Pemerintah Tetapkan Kereta Api Cepat Jakarta-Bandung Hanya 250 KM/Jam

25 September 2015

Sebelumnya sudah diberitakan bahwa keberlanjutan proyek kereta cepat dengan Tiongkok ini ditindaklanjuti pemerintah Indonesia karena Tiongkok menyanggupi persyaratan yang ditetapkan Indonesia dalam pembangunan kereta api cepat, yakni bahwa pembangunannya dilakukan murni secara bisnis (business to business atau B to B), tanpa jaminan atau pendampingan pemerintah, serta tidak menggunakan APBN. (Lihat juga: Penuhi Syarat Pemerintah, Akhirnya Proyek Kereta Cepat Tiongkok Dipilih)
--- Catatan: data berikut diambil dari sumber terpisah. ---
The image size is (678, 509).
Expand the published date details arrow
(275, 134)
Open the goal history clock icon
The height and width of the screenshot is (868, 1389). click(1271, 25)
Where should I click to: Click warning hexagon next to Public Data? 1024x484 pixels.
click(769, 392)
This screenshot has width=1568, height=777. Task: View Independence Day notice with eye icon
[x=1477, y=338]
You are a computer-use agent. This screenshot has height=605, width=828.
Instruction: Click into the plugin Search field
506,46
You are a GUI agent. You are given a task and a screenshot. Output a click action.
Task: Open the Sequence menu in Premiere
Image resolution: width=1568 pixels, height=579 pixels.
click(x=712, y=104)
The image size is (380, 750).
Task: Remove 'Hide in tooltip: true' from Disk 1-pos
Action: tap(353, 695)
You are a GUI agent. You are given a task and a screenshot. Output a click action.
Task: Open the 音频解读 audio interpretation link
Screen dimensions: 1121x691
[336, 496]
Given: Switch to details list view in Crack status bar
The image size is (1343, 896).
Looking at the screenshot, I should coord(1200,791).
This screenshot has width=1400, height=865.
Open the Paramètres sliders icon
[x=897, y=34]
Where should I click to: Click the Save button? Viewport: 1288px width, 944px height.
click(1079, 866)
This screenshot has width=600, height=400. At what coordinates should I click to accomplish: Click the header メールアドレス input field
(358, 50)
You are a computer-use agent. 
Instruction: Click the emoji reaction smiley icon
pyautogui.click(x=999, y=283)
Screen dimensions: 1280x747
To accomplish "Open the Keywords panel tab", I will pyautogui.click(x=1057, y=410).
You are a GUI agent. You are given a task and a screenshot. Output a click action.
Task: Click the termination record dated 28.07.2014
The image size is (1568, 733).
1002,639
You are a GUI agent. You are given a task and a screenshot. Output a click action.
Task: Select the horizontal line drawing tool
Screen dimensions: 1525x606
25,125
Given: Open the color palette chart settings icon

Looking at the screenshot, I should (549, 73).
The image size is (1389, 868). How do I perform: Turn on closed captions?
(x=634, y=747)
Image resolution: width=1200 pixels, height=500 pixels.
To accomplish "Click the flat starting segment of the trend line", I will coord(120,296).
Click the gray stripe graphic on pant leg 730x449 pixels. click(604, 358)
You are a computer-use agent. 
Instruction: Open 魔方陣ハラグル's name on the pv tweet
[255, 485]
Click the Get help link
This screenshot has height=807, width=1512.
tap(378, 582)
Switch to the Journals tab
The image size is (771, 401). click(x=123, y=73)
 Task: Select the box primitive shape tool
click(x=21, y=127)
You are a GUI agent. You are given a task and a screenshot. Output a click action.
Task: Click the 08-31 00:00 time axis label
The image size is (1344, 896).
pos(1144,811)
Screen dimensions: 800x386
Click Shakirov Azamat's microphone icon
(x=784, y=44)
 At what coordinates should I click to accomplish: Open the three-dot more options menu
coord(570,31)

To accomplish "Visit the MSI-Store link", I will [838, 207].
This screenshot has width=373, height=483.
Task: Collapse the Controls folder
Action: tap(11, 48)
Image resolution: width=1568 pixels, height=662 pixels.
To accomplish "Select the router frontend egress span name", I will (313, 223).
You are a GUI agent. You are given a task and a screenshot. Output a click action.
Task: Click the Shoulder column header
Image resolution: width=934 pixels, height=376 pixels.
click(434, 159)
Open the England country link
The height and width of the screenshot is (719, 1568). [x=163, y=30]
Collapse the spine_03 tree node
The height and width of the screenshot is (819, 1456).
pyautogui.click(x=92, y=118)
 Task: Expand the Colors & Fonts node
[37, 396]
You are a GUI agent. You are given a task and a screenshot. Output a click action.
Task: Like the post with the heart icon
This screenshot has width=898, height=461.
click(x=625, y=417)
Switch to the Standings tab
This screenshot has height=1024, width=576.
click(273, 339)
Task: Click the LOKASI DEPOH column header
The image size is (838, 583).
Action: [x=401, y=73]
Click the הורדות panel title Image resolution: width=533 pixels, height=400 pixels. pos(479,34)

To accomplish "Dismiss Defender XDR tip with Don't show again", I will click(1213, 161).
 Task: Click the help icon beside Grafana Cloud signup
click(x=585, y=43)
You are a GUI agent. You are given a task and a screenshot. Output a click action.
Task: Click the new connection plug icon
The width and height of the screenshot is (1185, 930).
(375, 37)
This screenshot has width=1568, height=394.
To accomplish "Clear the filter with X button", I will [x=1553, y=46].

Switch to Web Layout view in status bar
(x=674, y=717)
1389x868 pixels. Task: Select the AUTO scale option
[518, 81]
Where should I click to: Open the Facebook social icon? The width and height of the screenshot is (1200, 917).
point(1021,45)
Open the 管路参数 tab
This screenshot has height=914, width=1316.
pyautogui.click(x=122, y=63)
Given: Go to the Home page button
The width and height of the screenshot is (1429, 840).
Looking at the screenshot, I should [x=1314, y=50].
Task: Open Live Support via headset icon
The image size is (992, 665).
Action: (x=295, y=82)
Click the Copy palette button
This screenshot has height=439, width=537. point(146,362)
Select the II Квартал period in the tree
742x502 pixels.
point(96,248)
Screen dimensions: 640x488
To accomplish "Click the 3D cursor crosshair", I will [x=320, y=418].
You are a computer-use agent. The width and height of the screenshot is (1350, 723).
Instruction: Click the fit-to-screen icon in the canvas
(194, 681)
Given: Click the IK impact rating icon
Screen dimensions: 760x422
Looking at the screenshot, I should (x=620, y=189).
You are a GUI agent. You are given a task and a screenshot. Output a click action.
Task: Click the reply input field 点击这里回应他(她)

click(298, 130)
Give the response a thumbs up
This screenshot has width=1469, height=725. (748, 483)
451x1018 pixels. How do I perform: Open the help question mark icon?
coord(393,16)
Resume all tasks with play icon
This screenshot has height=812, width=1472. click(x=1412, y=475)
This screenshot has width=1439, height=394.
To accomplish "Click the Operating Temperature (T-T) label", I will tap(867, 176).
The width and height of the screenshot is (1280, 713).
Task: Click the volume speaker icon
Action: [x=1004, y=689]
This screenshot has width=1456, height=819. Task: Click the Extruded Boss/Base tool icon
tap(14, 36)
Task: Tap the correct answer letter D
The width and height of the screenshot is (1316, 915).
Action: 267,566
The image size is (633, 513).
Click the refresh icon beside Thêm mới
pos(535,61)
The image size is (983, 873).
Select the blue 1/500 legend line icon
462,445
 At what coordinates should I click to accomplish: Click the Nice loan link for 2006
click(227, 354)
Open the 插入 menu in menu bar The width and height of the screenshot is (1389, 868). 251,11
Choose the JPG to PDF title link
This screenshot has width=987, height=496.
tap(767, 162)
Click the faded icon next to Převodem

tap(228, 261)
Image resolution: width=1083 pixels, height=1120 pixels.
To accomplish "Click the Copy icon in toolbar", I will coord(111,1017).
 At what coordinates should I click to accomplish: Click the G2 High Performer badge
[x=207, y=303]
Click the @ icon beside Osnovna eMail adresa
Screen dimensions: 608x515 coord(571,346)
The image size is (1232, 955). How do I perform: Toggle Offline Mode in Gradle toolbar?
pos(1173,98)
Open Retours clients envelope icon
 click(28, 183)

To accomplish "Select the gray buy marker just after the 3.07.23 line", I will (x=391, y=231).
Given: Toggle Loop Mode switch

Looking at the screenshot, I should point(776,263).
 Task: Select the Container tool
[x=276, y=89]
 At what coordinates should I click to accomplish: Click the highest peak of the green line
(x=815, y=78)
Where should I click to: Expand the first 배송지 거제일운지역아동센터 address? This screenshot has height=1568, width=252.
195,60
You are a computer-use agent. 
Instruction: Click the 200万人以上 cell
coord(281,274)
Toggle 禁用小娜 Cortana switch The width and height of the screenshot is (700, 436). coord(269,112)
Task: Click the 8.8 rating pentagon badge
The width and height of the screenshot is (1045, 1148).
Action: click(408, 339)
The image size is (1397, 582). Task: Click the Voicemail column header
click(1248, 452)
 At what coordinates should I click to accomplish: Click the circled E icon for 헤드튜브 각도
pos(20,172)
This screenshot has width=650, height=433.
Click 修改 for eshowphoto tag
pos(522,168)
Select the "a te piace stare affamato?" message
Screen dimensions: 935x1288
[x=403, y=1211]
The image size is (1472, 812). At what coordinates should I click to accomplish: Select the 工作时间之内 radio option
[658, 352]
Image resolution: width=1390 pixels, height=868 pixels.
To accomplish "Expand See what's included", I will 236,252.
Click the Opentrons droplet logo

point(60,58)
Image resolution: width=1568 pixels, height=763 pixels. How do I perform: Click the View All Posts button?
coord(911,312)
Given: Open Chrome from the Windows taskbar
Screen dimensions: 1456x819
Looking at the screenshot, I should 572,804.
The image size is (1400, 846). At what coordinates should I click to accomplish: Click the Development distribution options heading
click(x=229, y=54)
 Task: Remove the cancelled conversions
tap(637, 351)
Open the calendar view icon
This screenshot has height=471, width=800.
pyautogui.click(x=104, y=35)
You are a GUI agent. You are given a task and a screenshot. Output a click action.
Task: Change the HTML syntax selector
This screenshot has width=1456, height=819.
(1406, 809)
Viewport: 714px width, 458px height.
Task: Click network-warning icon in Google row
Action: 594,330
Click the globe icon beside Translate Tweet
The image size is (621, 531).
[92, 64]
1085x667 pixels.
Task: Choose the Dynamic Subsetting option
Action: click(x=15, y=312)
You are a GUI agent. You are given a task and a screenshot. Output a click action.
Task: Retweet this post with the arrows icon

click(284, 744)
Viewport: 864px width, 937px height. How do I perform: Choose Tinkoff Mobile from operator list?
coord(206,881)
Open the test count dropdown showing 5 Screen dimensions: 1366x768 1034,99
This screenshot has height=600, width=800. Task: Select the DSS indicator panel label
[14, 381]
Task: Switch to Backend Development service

Terkait proyek tersebut, pekan ini Presiden Joko Widodo (Jokowi) tiba-tiba saja menggelar rapat terbatas terkait dengan proyek kereta cepat di Istana Kepresidenan. Dari pertemuan itu, para menteri sepakat untuk menurunkan kecepatan kereta yang awalnya mencapai 350 km per jam menjadi 250 km per jam lantaran banyaknya stasiun dan panjang jalur kereta yang terlalu jauh. Adapun jarak tempuh kereta tersebut nantinya adalah hanya 150 km dengan 8 atau menjadi 4 stasiun pemberhentian atau bahkan menjadi 3 stasiun pemberhentian.


Lebih lanjut, masih sama seperti sebelumnya sikap presiden terkait kereta cepat, yang pertama adalah Jokowi menginginkan agar proyek kereta cepat dikembalikan menjadi kerja sama business to business. Kedua, Jokowi juga tidak menginginkan pemakaian Anggaran Pendapatan Belanja Negara (APBN) dalam proyek kereta cepat untuk rute Jakarta-Bandung. Ketiga, Jokowi juga tidak mau ada pemberian jaminan dari uang negara.


Jalur kereta cepat Jakarta-Bandung yang rencananya nanti dilanjutkan dengan Bandung-Yogyakarta dan Yogyakarta-Surabaya adalah wilayah jalur selatan Jawa, bukan jalur pantai utara Jawa. Sebetulnya langkah ini patut diapresiasi, apalagi jika pembangunan jalur kereta api ini sepenuhnya dikelola dan dilaksanakan oleh dana non-APBN dan operatornya swasta serta dilaksanakan secara business to business approach. Pembangunan jalur kereta api super cepat ini dapat dimanfaatkan sebagai momentum untuk membangkitkan kembali potensi jalur kereta api tua yang kini telah ditinggalkan.


Melalui pendekatan itu ada dua ujung tombak pendanaan pembangunan kereta api di Indonesia. Jalur APBN untuk kereta api ekonomi dan angkutan logistik. Jalur non-APBN untuk KA bisnis dan supercepat.  Melalui dana APBN fokus revitalisasi jalur kereta api Sumatera dapat dilaksanakan. Begitu juga jalur eksisting yang menghubungkan kota kota kecil di Jawa yang saat ini diterlantarkan dapat mulai ditindaklanjuti. Sementara dana non-APBN diarahkan untuk membangun jalur kereta api yang penuh risiko karena padat teknologi dan padat kapital, yakni kereta api supercepat hingga 250 km perjam.